The central conflict in “Musique Concrète” involves a love triangle. The story’s protagonist, Sergio, has recently reunited with Marcela, an old friend (their romantic entanglement is limited to “a few innocent kisses” many years in the past). Marcela is the wife of Luis, whom she has discovered is having an affair. To this point, the story remains solidly in the realm of naturalism. It takes a hard left turn to the bizarre when Marcela admits the reason she is so unnerved: she is convinced that Luis’s lover is stalking her at night, standing outside her window and croaking like a toad. The distraught woman thinks that her husband’s lover might actually be some kind of hideous monstrosity that resembles a humanoid toad.

Marcela describes the mistress’s “bulging, expressionless” eyes and the “one sound that stood out among the rest, growing stronger and clearer, closer and closer until it reached my window.” Sergio tries in vain to convince Marcela that what she hears is simply the croaking of an actual toad in her garden, but she insists that she is being hounded into madness by the approach of the monstrous woman who is her husband’s lover.

I’m not sleeping anymore, I haven’t dared to sleep for a while now, I’d be at her mercy, I spend my nights lying awake listening to the noises from the garden, and among them I recognize her sound, I know it when she arrives, when she comes close to my window and spies on my every move; the slightest bit of carelessness and I’d be done for.
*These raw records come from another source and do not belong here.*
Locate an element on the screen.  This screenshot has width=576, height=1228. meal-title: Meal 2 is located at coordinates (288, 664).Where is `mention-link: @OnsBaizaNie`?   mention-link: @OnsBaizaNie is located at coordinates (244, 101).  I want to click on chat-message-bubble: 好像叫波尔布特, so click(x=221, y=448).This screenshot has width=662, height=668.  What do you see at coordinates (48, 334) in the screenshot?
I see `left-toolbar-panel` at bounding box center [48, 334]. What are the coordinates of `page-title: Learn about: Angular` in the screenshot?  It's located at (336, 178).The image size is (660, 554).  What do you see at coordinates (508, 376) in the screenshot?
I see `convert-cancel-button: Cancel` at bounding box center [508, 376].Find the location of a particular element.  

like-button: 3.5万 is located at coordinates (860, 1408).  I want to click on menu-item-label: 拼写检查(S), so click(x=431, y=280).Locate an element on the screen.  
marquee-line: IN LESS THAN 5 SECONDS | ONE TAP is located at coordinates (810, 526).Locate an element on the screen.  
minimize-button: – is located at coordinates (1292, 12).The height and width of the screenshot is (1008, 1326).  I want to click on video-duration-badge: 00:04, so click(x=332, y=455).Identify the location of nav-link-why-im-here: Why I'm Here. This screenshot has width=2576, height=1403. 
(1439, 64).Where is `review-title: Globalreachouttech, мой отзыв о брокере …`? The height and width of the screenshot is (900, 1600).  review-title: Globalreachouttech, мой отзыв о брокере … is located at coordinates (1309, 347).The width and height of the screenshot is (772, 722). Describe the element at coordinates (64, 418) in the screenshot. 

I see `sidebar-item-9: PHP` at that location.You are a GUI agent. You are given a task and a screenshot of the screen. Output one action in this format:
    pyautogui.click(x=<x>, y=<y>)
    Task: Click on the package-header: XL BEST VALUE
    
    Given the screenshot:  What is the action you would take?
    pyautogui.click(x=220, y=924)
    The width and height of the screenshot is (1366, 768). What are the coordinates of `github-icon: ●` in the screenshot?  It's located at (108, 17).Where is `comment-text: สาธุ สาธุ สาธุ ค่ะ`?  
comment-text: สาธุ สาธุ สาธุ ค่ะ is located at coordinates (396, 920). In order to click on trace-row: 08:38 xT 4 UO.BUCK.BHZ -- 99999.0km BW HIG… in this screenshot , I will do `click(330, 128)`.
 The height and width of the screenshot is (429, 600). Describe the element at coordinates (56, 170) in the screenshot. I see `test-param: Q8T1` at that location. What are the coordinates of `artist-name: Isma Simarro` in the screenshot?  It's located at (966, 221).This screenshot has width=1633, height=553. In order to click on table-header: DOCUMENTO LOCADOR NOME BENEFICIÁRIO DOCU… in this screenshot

The sense of creeping dread that Dávila creates is palpable and all the more heightened for her refusal to become overly specific in Marcela’s descriptions of the mysterious figure she believes is harassing her. The monster outside her bedroom window may be a manifestation of her own troubled psyche, it may be a figment of her imagination, or it may be Luis’s hideous lover actually trying to drive her insane or worse. The uncanny elements in the story are rendered more chilling by the absence of any explanation.

Sergio, meanwhile, exhibits a strain of machismo that is bruised by his inability to say anything that might shake Marcela out of what he clearly believes to be a nervous delusion. “Fantasies belong to childhood, it’s absurd to be so cut off from reality at her age,” says Velia, Sergio’s girlfriend. Sergio agrees but also realizes that his old friend is being driven to distraction – or is driving herself to distraction – by the degree to which she actually believes in the horrendous sounds and visions she narrates.

Overcome by a sense of impotence in his inability to make things better for his old friend, Sergio tracks down Luis’s mistress and confronts her; the scene ends in an act of violence when Sergio finally takes action on Marcela’s behalf.

Whether Sergio has been infected by the same paranoia that has possessed Marcela or whether he in fact sees the other woman for what she really is remains unclear. Is Marcela’s particular madness rubbing off on Sergio or is he so consumed by what he feels is his masculine duty to protect his friend that he convinces himself of something unreal and impossible? A lesser writer would answer these questions. By leaving them hanging, Dávila ensures her weird, uncanny, psychologically warped story has a much greater impact than would be the case otherwise.